Differentiating Synovial Sarcoma from Other Diseases
- Synovial sarcoma must be differentiated from other diseases that cause joint pain, mass growth, and limited range of motion, such as:[1]
- Malignant fibrous histiocytoma (MFH)-fibrosarcoma
- Liposarcoma
- Osteosarcoma
- Chondrosarcoma
Epidemiology and Demographics
- The prevalence of synovial sarcoma remains unknown.[1]
- Synovial sarcomas account for 2.5-10% of all soft tissue sarcoma
Age
- Synovial sarcoma is more commonly observed among patients aged 15-40 years old.
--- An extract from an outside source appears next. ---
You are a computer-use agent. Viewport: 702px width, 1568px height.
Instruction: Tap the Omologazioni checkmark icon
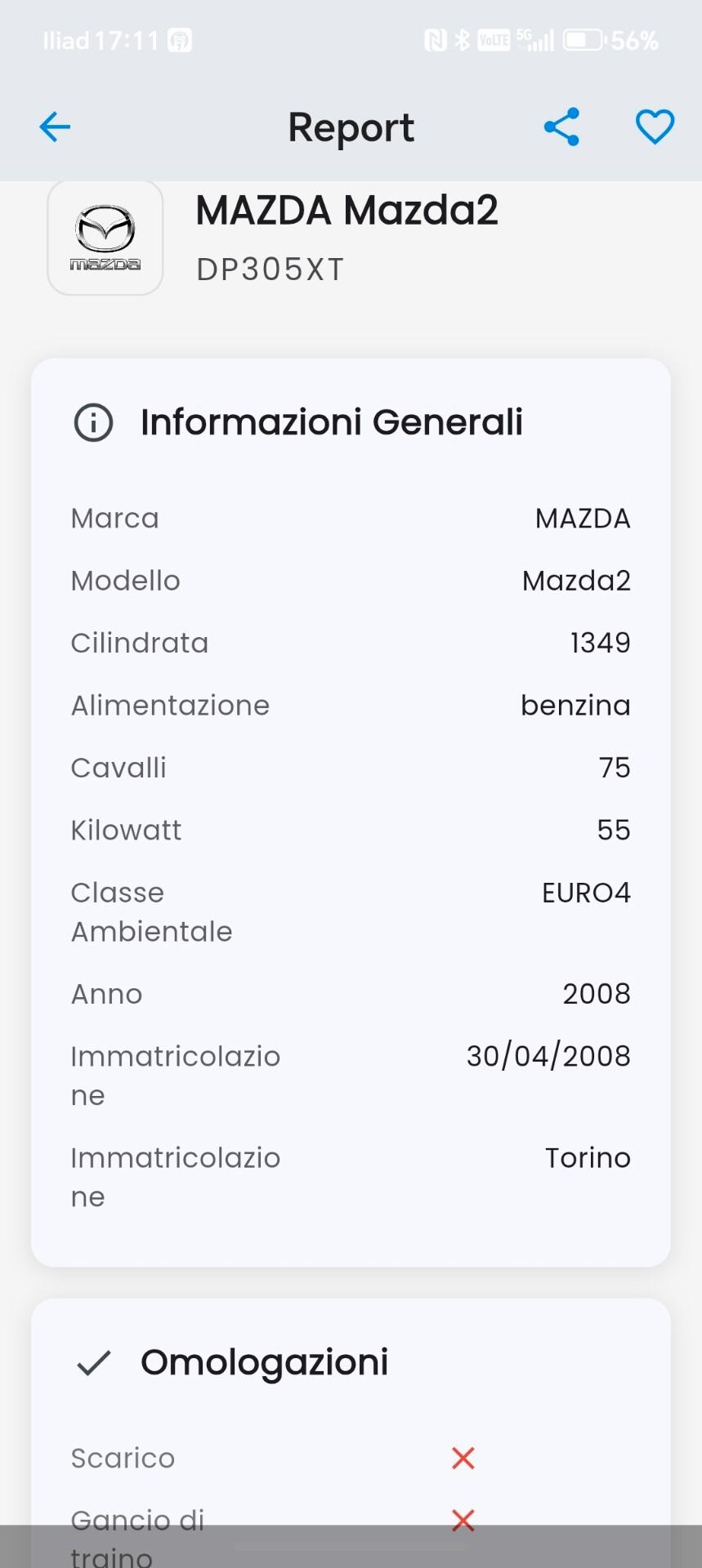[94, 1362]
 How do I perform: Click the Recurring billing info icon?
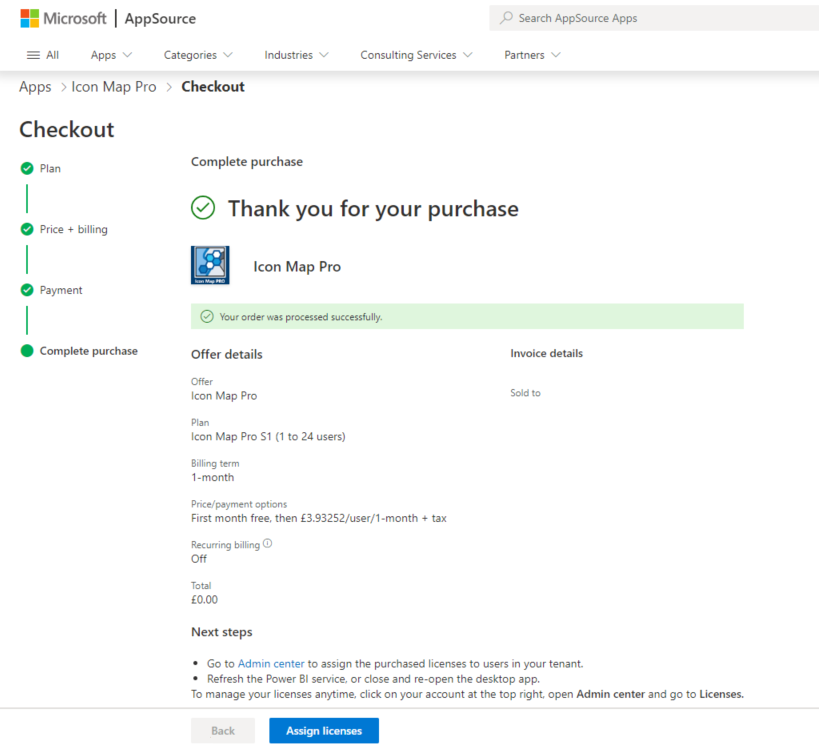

- Synovial sarcoma is more commonly observed among adolescents and young adults.
Gender
- Males are more commonly affected with synovial sarcoma than females
- The male to female ratio is approximately 1.2 to 1.
Race
- There is no racial predilection for synovial sarcoma.[1]
Risk Factors
- There are no known risk factors associated with the development of synovial sarcoma.
Natural History, Complications and Prognosis
- The majority of patients with synovial sarcoma remain asymptomatic for years.
- Early clinical feature includes a soft palpable mass.
- If left untreated, patients with synovial sarcoma may progress to develop metastases
- The most common complications of synovial sarcoma is pulmonary cannonball metastases.
- Prognosis is generally poor, and the median survival rate of patients with synovial sarcoma is approximately 35% to 60%.
- The table below demonstrates the good and poor prognostic factors for patients with synovial sarcoma.[1]
Poor prognosis Good prognosis - Large size (>5 cm): most important factor
- Located in the trunk or head and neck
- Older patients
- Cystic/haemorrhagic components
- Marked heterogeneity
- Histology
- Poorly differentiated histology
- Extensive tumour necrosis
- High nuclear grade
- p53 mutations
- High mitotic rate (>10 mitoses per 10 high-power field)
- Small size
- Located in extremity
- Younger age <20 years of age
- Solid homogenous mass
- Presence of calcification
- Biphasic histology (controversial)
Diagnosis
Diagnostic Criteria
- The diagnosis of synovial sarcoma is typically made based on histology and is confirmed by the presence of t(X;18).[1]
Symptoms
- Synovial sarcoma is usually asymptomatic.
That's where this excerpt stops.